→ **TEXTE À LIRE**:
»»

C’est à la même époque qu’il fait ses débuts sur la scène comme comédien puis comme dramaturge. Très vite, il se forge son propre style, et son propre personnage, en créant des chansons et des pièces de théâtre, des sketches radiophoniques plus tard, où l’on retrouve sa marque de fabrique : vigueur de la critique sociale alliée à un humour dévastateur.
Pour les Libanais, et plus largement pour la jeunesse de la région, "Ziad" reste pour toujours associée aux années de la guerre civile libanaise. Quasi intouchable de par ses origines familiales, le jeune prodige est une icône de la gauche arabe, qui peut impunément afficher un total mépris de la classe politique de son pays et tourner en dérision les autorités morales et religieuses.
Au fil du temps, Ziad Rahbani délaisse progressivement la scène et les médias (même si la création du quotidien Al-Akhbar, il y a un peu plus de deux ans, lui a donné l’occasion de tenir, dans son style inimitable, une chronique régulière). De plus en plus, il se consacre à la musique, notamment dans un registre qu’il aura lui-même contribué à faire connaître sous une appellation qui ne le satisfait plus aujourd’hui, celle de l’Oriental jazz (voir ce précédent billet). Après avoir longtemps joué presque exclusivement dans des orchestres de taille relativement réduite, son grand bonheur semble désormais de se produire avec de très grandes formations, de type orchestre symphonique.
C’est donc à la tête d’un orchestre d’une cinquantaine de musiciens interprétant ses propres compositions que Ziad Rahbani se produit actuellement à Damas pour une série de concerts. La première rencontre avec le public damascène a eu lieu samedi 16 août sur une scène aménagée au pied de la citadelle, au cœur de la vieille ville, tout près des souks.

««

→ **DONNÉES FOURNIES**:
»»

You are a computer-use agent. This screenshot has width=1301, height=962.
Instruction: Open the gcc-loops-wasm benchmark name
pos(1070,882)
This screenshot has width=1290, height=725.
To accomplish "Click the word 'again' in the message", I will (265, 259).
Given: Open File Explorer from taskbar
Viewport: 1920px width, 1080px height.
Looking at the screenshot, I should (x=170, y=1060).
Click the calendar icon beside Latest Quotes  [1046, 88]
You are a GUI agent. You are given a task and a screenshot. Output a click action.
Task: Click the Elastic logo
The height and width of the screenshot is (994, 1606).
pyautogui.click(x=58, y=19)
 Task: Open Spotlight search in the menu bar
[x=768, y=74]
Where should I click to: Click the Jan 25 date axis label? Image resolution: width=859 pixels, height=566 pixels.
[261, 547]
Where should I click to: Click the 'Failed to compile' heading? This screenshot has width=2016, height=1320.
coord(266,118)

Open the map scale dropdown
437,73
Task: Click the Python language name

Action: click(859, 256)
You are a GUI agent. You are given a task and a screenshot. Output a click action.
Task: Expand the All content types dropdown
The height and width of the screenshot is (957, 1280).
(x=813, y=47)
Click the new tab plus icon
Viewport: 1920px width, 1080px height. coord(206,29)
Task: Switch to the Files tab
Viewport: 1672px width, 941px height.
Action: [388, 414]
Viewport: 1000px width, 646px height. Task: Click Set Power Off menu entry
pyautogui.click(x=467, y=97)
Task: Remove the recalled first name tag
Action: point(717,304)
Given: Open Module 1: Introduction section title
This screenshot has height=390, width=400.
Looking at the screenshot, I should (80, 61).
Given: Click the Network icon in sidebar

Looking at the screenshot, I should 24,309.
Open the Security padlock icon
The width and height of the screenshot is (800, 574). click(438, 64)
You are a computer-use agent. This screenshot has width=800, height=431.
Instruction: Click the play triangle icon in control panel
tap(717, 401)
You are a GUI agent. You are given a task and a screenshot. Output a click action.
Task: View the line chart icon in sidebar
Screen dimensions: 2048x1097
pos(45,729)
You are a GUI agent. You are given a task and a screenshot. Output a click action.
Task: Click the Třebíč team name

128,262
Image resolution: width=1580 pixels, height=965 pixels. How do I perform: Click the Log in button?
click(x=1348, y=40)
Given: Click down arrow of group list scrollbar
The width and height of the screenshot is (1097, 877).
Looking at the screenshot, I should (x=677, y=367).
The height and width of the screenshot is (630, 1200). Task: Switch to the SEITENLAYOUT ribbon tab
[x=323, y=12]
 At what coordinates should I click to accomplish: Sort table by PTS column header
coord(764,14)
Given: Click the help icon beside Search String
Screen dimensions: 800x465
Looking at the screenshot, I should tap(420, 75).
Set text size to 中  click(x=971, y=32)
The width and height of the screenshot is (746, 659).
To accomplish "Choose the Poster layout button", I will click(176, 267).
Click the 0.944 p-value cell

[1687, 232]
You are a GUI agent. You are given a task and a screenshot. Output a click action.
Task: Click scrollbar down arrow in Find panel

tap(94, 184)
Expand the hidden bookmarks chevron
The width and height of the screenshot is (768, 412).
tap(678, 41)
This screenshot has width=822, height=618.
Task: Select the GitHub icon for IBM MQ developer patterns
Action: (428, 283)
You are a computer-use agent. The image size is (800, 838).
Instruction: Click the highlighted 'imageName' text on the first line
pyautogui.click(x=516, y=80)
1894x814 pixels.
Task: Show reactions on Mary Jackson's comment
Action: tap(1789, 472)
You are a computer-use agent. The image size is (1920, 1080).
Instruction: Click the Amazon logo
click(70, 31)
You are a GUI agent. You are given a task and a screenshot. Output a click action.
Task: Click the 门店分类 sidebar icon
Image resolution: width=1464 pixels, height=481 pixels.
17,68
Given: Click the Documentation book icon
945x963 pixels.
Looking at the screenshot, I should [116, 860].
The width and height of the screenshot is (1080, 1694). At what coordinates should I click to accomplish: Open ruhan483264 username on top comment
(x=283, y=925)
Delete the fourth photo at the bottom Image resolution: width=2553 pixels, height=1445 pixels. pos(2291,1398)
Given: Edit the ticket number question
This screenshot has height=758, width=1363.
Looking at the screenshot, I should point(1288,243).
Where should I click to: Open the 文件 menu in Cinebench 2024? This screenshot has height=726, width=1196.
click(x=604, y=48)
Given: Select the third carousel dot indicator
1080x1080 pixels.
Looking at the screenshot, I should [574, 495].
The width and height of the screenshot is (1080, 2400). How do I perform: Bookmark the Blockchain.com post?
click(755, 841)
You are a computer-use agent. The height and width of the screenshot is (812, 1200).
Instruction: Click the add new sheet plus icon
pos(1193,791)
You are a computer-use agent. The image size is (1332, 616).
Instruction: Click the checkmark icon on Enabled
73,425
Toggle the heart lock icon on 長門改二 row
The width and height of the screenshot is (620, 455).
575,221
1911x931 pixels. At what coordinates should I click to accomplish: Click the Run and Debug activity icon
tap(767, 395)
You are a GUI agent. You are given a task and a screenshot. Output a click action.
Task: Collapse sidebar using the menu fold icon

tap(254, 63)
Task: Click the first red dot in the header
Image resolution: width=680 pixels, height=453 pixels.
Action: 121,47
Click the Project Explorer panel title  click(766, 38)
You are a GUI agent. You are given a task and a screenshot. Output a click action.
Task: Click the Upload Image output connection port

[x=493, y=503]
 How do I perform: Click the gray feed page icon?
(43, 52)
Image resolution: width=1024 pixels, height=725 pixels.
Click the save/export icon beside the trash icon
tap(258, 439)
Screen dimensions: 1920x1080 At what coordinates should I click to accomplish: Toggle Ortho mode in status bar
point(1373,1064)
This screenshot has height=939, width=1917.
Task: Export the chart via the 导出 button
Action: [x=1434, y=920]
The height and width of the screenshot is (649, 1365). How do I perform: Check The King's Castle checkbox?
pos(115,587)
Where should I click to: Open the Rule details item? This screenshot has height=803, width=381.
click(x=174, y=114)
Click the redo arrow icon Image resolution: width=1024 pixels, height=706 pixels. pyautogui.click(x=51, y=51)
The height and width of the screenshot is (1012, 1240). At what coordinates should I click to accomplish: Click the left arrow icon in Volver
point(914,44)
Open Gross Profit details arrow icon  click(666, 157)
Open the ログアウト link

««

→ **OBJECTIF 1**: Reproduisez à l'identique les lignes des entrées situées entre celle qui contient "Expand the hidden bookmarks chevron" et celle qui contient "click(755, 841)", ces deux lignes comprises.
→ **OBJECTIF 2**: Poursuivez, s'il vous plaît, le texte sur Ziad Rahbani à partir de sa dernière phrase.
Les entrées n'ont aucun rapport avec le texte sur Ziad Rahbani.

→ **RÉPONSE RÉDIGÉE 1**:
Expand the hidden bookmarks chevron
The width and height of the screenshot is (768, 412).
tap(678, 41)
This screenshot has width=822, height=618.
Task: Select the GitHub icon for IBM MQ developer patterns
Action: (428, 283)
You are a computer-use agent. The image size is (800, 838).
Instruction: Click the highlighted 'imageName' text on the first line
pyautogui.click(x=516, y=80)
1894x814 pixels.
Task: Show reactions on Mary Jackson's comment
Action: tap(1789, 472)
You are a computer-use agent. The image size is (1920, 1080).
Instruction: Click the Amazon logo
click(70, 31)
You are a GUI agent. You are given a task and a screenshot. Output a click action.
Task: Click the 门店分类 sidebar icon
Image resolution: width=1464 pixels, height=481 pixels.
17,68
Given: Click the Documentation book icon
945x963 pixels.
Looking at the screenshot, I should [116, 860].
The width and height of the screenshot is (1080, 1694). At what coordinates should I click to accomplish: Open ruhan483264 username on top comment
(x=283, y=925)
Delete the fourth photo at the bottom Image resolution: width=2553 pixels, height=1445 pixels. pos(2291,1398)
Given: Edit the ticket number question
This screenshot has height=758, width=1363.
Looking at the screenshot, I should point(1288,243).
Where should I click to: Open the 文件 menu in Cinebench 2024? This screenshot has height=726, width=1196.
click(x=604, y=48)
Given: Select the third carousel dot indicator
1080x1080 pixels.
Looking at the screenshot, I should [574, 495].
The width and height of the screenshot is (1080, 2400). How do I perform: Bookmark the Blockchain.com post?
click(755, 841)

→ **RÉPONSE RÉDIGÉE 2**:
Deux heures avant le début du concert, il a fallu laisser entrer la foule venue en masse assister à un événement qui déjà fait date : Ziad Rahbani, après toutes les années de guerre civile et de présence militaire syrienne au Liban, invité par le régime syrien dans le cadre des festivités "Damas, capitale de la culture arabe" ! Les officiels ne sont pas encore arrivés mais, une heure avant le spectacle, le public est déjà au rendez-vous pour cette venue si longtemps rêvée. L’impatience est telle qu’un groupe entonne une chanson de Ziad Rahbani, bientôt reprise par tous les spectateurs. Une heure durant, ils chantent a capella les succès qui ont scandé les moments heureux et malheureux des trois dernières décennies.
Le spectacle commence. Deux morceaux musicaux avec "le maestro" au piano. Entrée des choristes pour le troisième. Au quatrième, Ziad Rahbani, emporté par l’atmosphère, entonne lui-même un de ses plus grands succès : Qu’est-ce que c’est que cette époque ? (شو الأيام). Délire dans la salle où l’on agite frénétiquement les photos de la vedette accompagnée des titres de ses chansons les plus célèbres, mais aussi des drapeaux rouges en hommage à celui qui fut un moment proche du Parti communiste libanais et qui n’a jamais renié ses convictions de gauche…
Une heure et demie plus tard, le concert se termine sur Comme il sonne ton luth ! (عودك رنان), un autre succès souvent interprété par Feirouz. Spectateurs et musiciens savent qu’ils ont partagé un moment exceptionnel. Ziad Rahbani, très ému, remercie le public : Sincèrement, je ne m’attendais pas à ça ! Je n’ai jamais rien connu de pareil ! (بصراحة ماني متوقع هيك شي... ولا شايف هيك شي من قبل).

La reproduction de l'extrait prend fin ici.